▶ _The request_:
Please repeat the lines from the line with "Task: Click the 1. May x-axis label" through the last line, replacing "screenshot" with "image" and keeping everything else the same. Leave out the pictures.

/---

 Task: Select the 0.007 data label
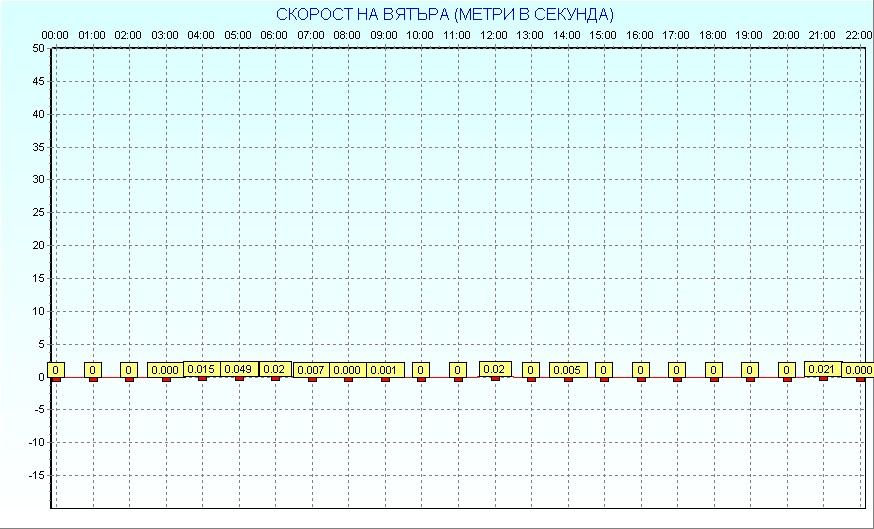(x=312, y=370)
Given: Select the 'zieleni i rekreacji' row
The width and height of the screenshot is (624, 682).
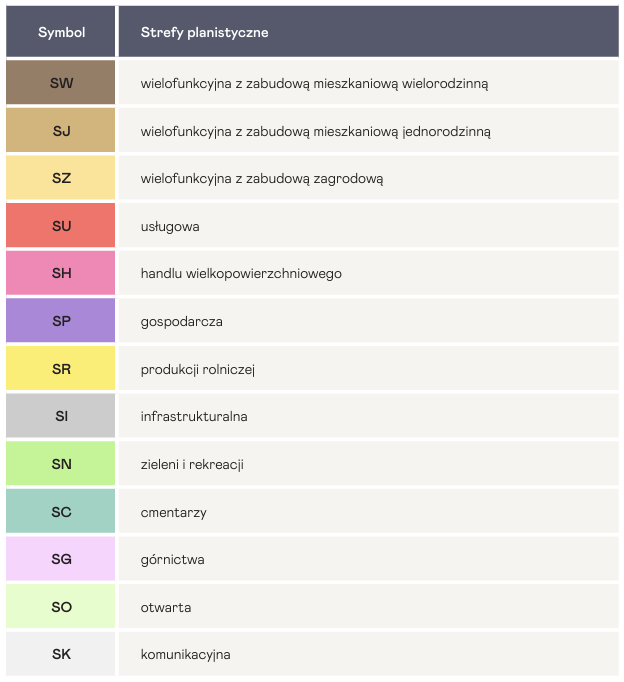Looking at the screenshot, I should 192,464.
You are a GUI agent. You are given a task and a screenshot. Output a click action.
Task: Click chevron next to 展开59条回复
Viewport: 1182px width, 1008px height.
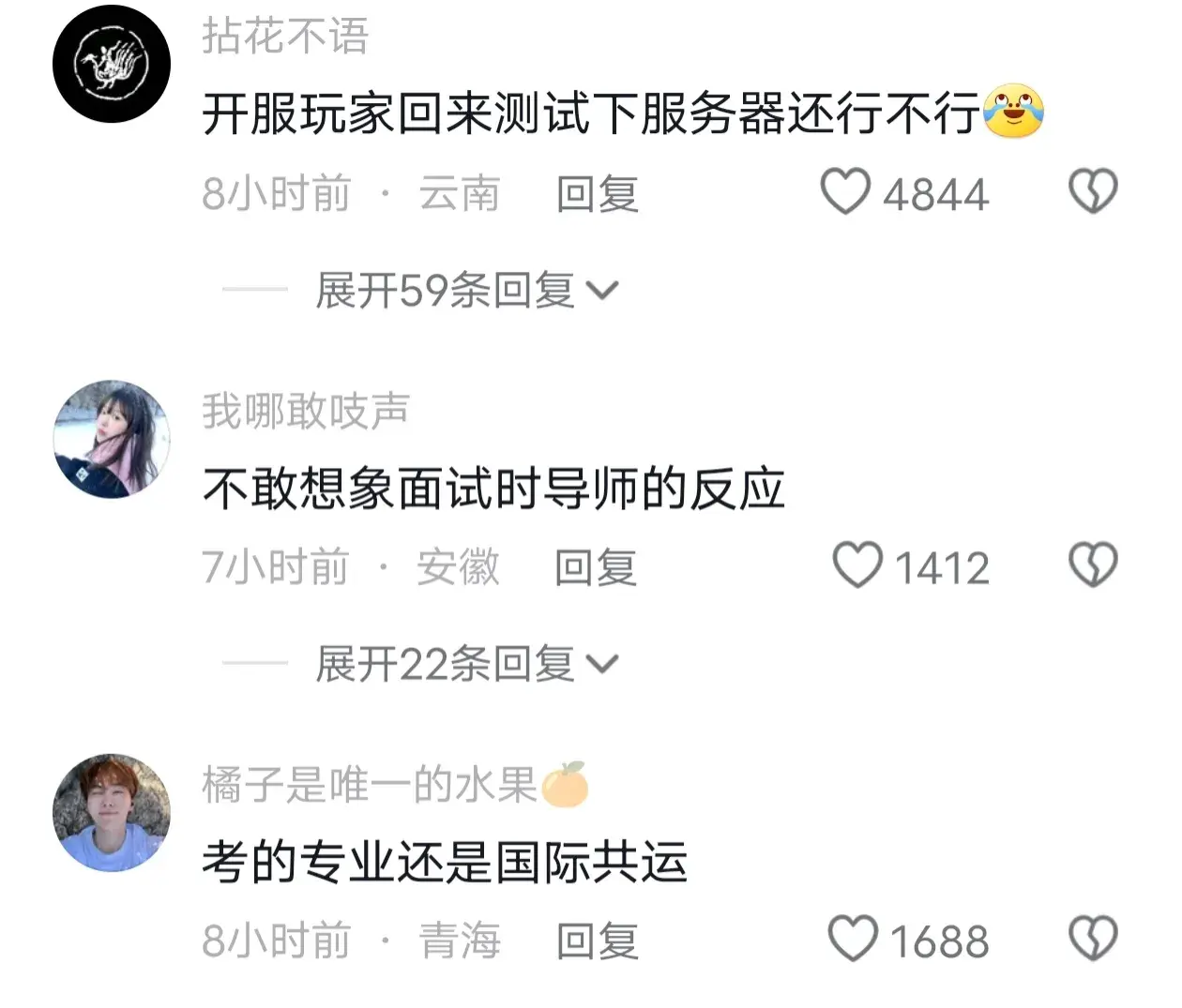pyautogui.click(x=602, y=292)
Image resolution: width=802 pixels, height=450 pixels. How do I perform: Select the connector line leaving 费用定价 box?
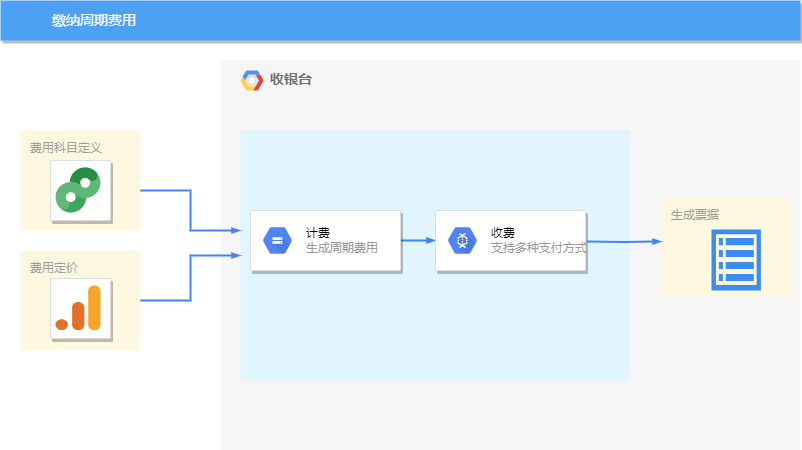click(x=189, y=278)
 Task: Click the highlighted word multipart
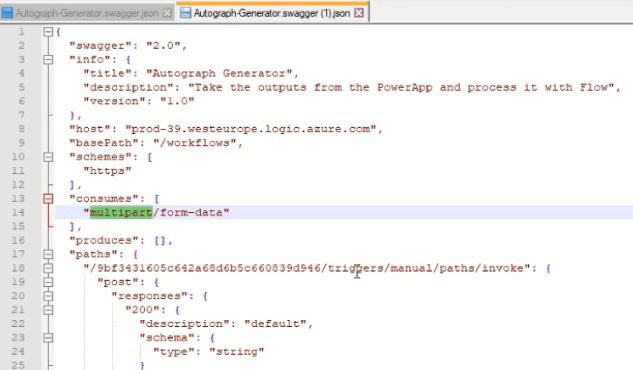(121, 212)
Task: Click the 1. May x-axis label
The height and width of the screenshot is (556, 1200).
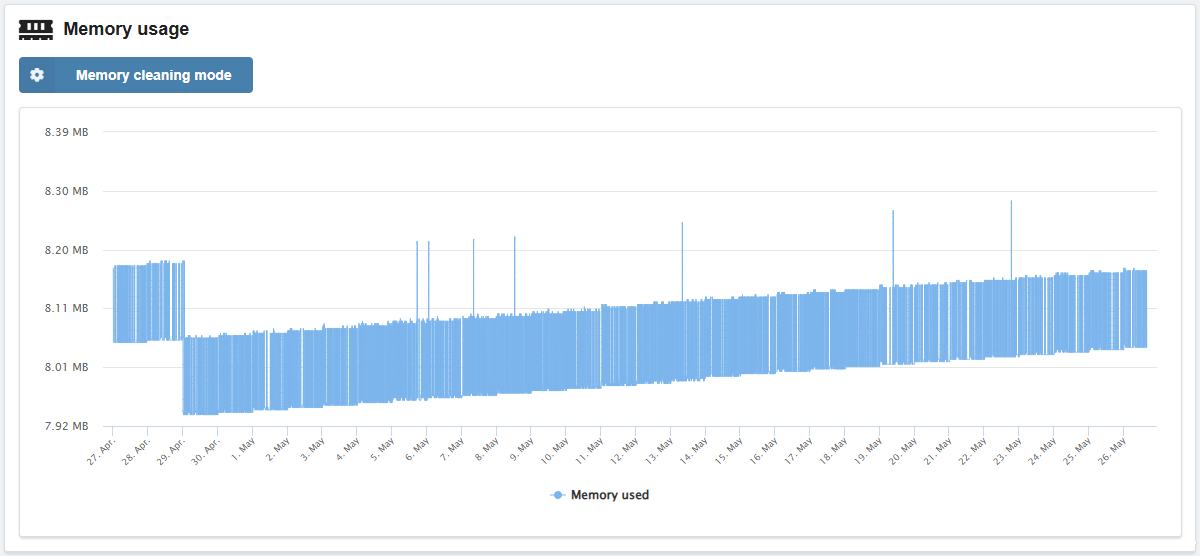Action: pos(244,446)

\---

▶ _The completed task_:
Task: Click the 1. May x-axis label
The height and width of the image is (556, 1200).
Action: pos(244,446)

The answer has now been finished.